PetWay progress: revised strings
2025-08-05
Changes
At previous milestone pet introduced low level iterators and used them in many low-level functions.
Basically, iterators are good, but the approach is not.
The main problem is _pw_get_char
function that contains switch
operator.
At this milestone pet refactored string functions, avoiding _pw_get_char
in the inner loops.
The source file pw_string.c
is split into small files which now reside in src/string
subdirectory.
An attempt was made to optimize basic string operations, but memchr/memcmp
from Glibc are superior.
Compared strstr
performance with Stringzilla's sz_find
on x86_64 and ARM64 boards pet had at paw.
Stringzilla displayed worse performance than Glibc on substring search.
PetWay version has almost the same performance as Stringzilla on ARM64 and slightly worse than Glibc on x86_64.

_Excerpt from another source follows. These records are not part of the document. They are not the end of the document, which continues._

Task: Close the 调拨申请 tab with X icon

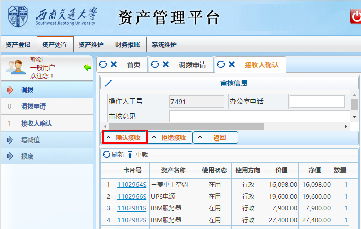Action: [166, 64]

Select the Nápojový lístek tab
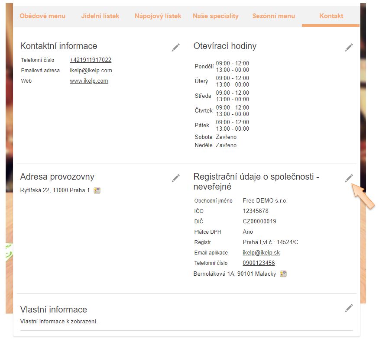tap(158, 16)
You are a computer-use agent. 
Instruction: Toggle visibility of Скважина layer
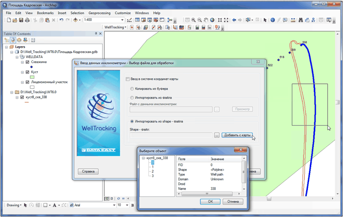tap(28, 62)
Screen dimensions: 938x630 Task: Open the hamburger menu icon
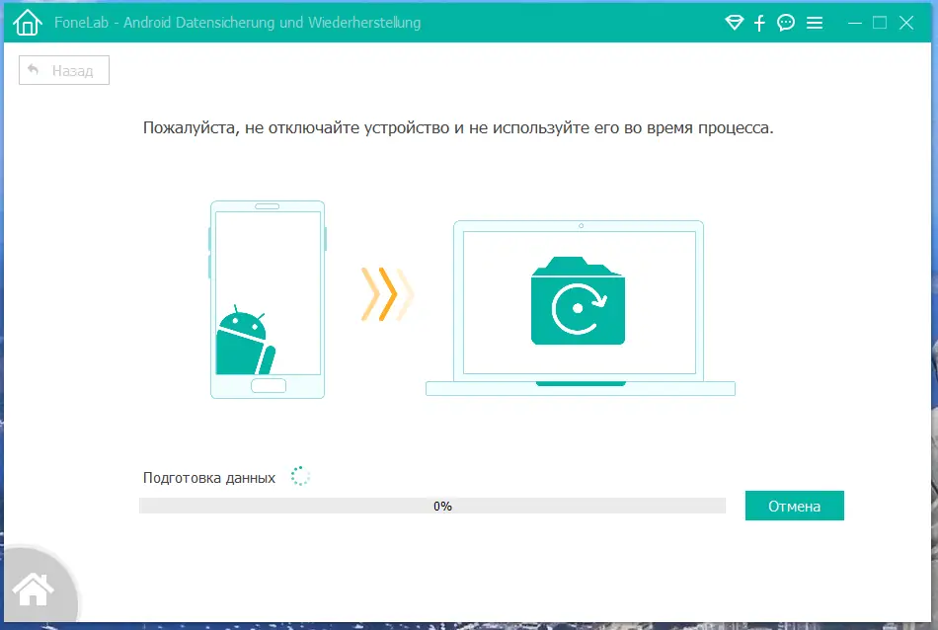click(x=815, y=22)
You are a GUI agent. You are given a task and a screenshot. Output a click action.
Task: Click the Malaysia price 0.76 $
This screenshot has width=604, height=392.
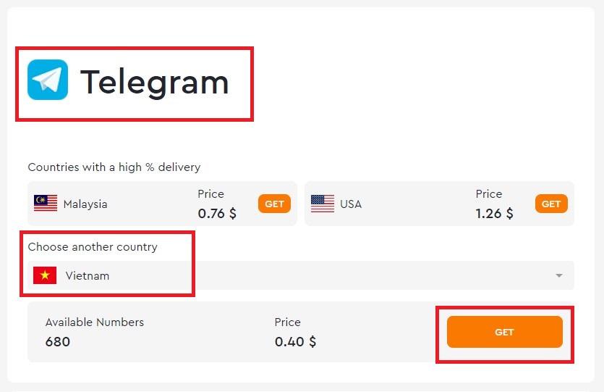coord(217,213)
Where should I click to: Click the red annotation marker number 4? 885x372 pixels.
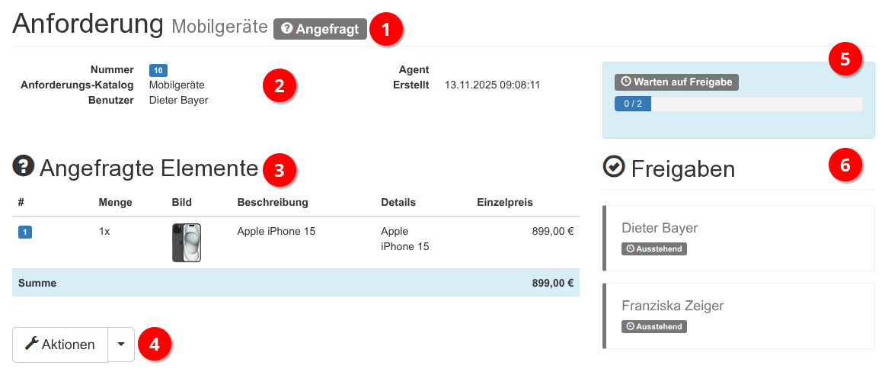tap(155, 345)
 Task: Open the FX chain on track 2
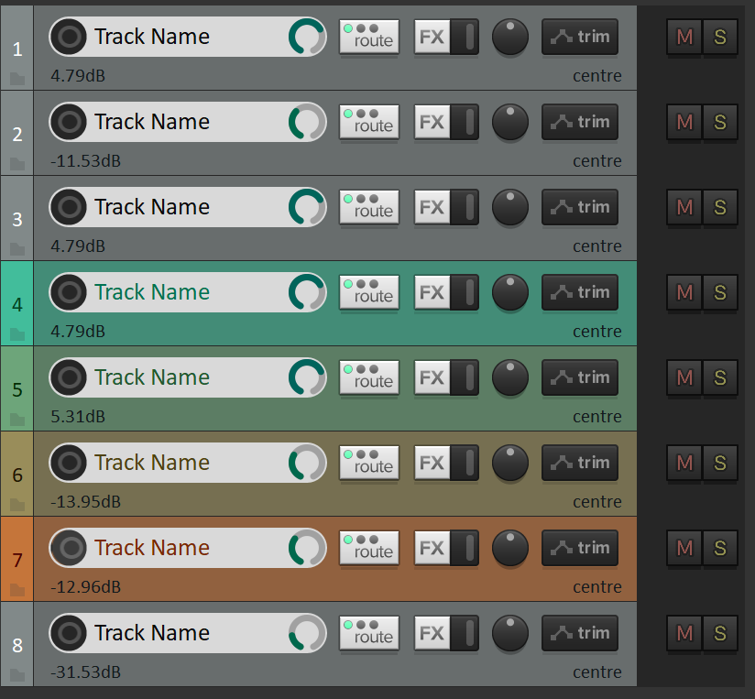click(x=432, y=122)
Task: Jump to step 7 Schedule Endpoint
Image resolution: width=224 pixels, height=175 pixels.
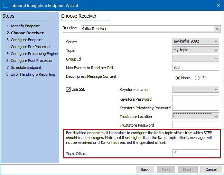Action: [x=24, y=67]

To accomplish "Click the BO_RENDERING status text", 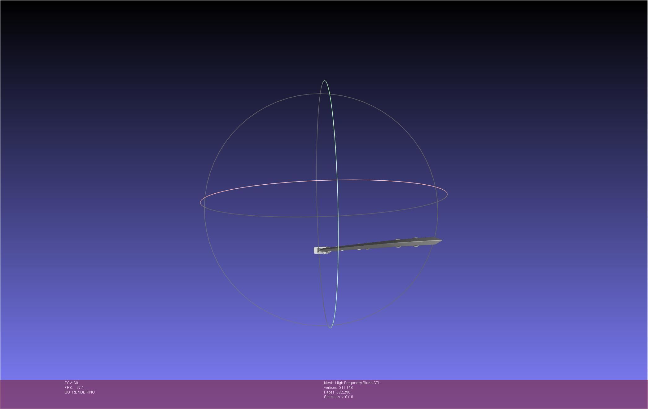I will pos(80,392).
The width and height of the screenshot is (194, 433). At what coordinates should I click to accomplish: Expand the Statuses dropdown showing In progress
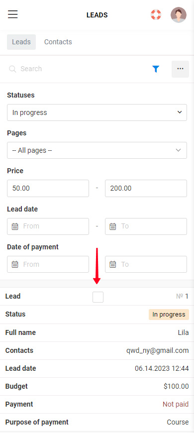[x=97, y=112]
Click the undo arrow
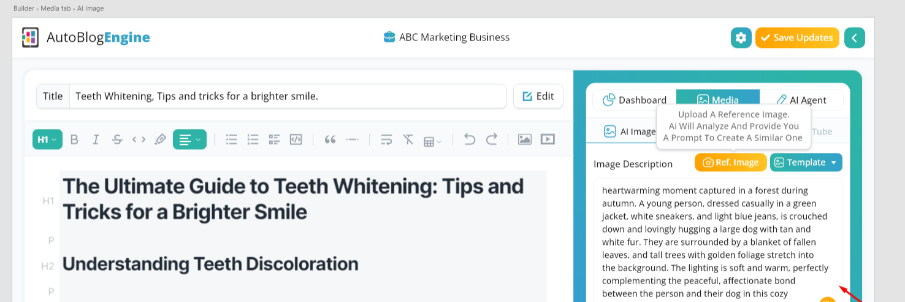Screen dimensions: 905x302 470,139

That's not bad given the variety of character sizes it's capable to handle.
Missing C features
Pet discovered interesting problems in C related to static strings.

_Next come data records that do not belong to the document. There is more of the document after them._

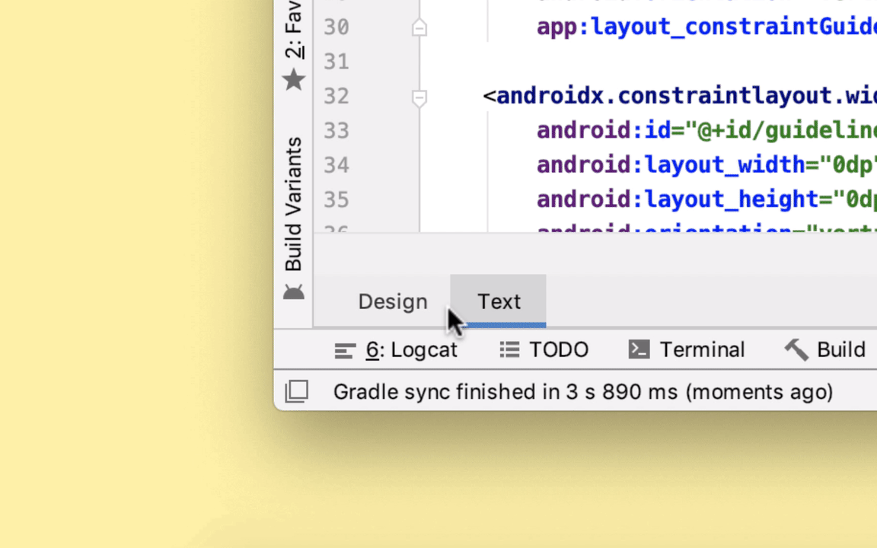Open Logcat using its lines icon

click(344, 349)
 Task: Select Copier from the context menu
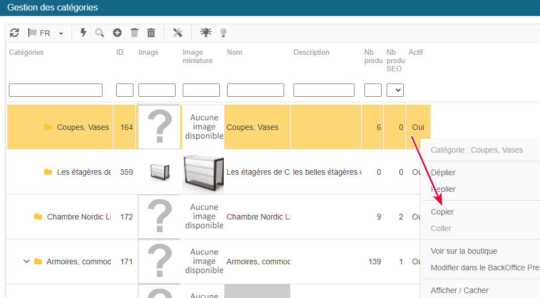[442, 212]
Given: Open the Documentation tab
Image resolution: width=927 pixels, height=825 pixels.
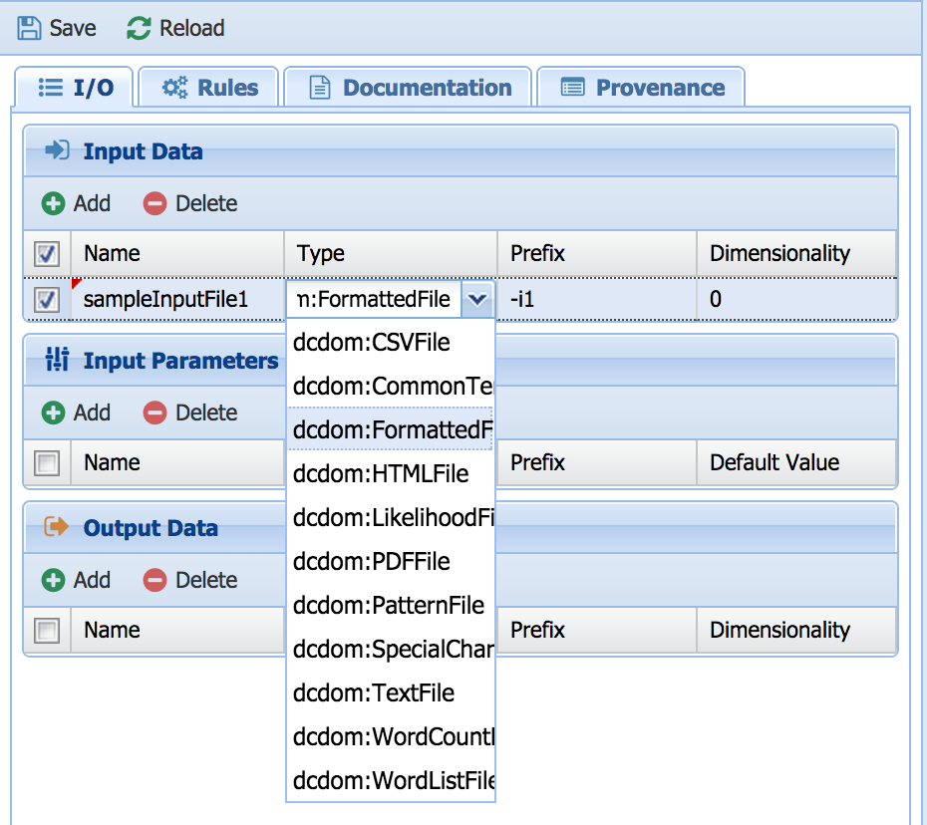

First, static strings are unaligned.
That's anticipated, as long as characters take one byte so the can start on a byte boundary.
However, there's no way to specify alignment, especially if string literal is passed as an argument,
like foo("bar")
A workaround is to define an array with desired alignment and initialize it with a string literal, but that's too verbose for pet.
Second, there's no way to distinguish char*
argument from a string literal in macros.
Third, there's no way to know the length of UTF-8 string literal in codepoints at compile time.
Future work
From previous milestone:
- Add UTF-8 variable character size support.
- Refactor MYAW and JSON parsers to use iterators instead of picking characters by index.